Problem to work on => At the line that holds "The image size", start repeating, and keep going exactly through the final line of the material; include both ends and skip the pictures.
╭──
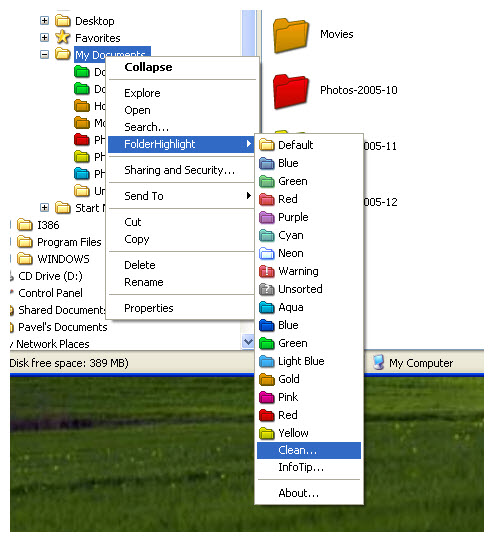Screen dimensions: 494x542
Task: Restore the Default folder icon
Action: pyautogui.click(x=267, y=145)
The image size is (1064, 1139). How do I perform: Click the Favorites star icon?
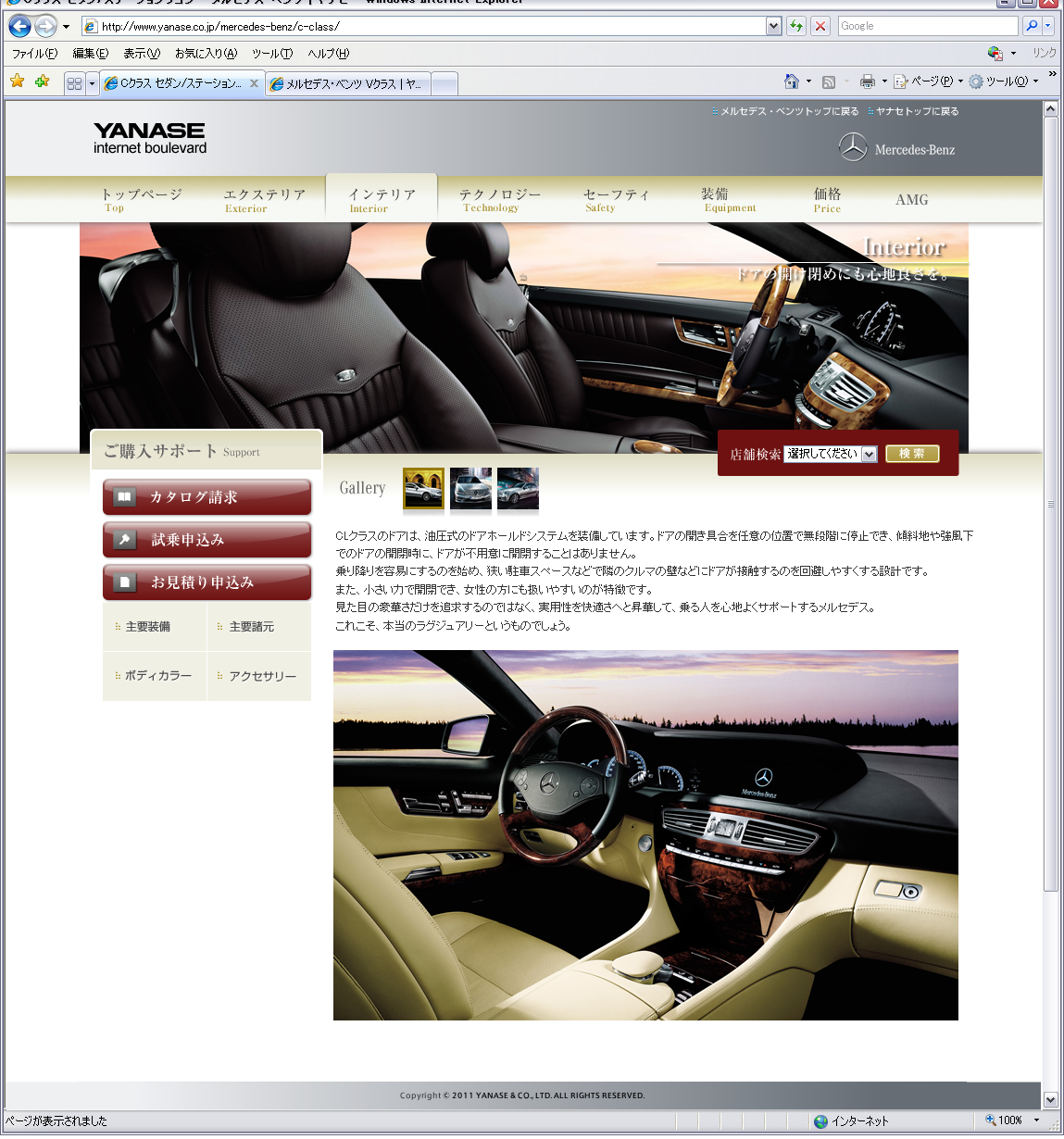17,81
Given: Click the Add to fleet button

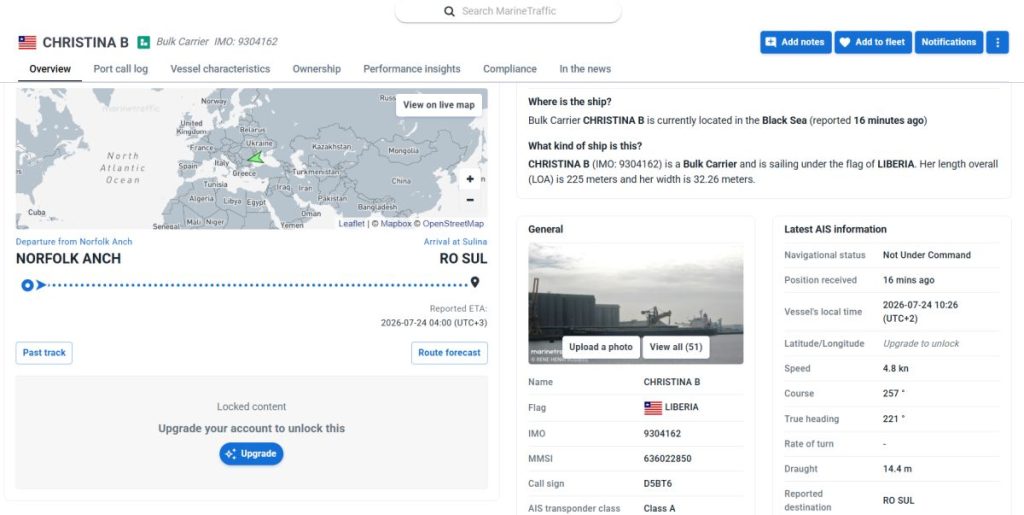Looking at the screenshot, I should pyautogui.click(x=873, y=42).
╰──
Exercise solution =>
The image size is (1064, 1139). How do I perform: Click the Favorites star icon?
17,81
Given: Click the Add to fleet button

Looking at the screenshot, I should pyautogui.click(x=873, y=42).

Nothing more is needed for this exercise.